= SUPPLIED RECORDS =

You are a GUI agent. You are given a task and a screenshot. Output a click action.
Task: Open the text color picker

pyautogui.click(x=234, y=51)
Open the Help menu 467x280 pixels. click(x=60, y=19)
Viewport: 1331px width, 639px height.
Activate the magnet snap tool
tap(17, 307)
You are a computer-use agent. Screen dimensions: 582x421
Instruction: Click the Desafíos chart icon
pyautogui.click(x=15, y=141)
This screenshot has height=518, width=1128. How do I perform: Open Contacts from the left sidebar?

* * *

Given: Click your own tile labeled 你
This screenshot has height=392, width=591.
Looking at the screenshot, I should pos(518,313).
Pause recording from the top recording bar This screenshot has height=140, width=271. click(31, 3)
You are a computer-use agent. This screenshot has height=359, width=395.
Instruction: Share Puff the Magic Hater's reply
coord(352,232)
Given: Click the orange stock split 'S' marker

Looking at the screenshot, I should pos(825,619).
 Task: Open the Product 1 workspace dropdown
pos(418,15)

= WHAT YOU NEED TO DO =
Pull every line that holds the string "agent" out of the records.

= EXERCISE ANSWER =
You are a GUI agent. You are given a task and a screenshot. Output a click action.
You are a computer-use agent. Screen dimensions: 582x421
You are a computer-use agent. This screenshot has height=359, width=395.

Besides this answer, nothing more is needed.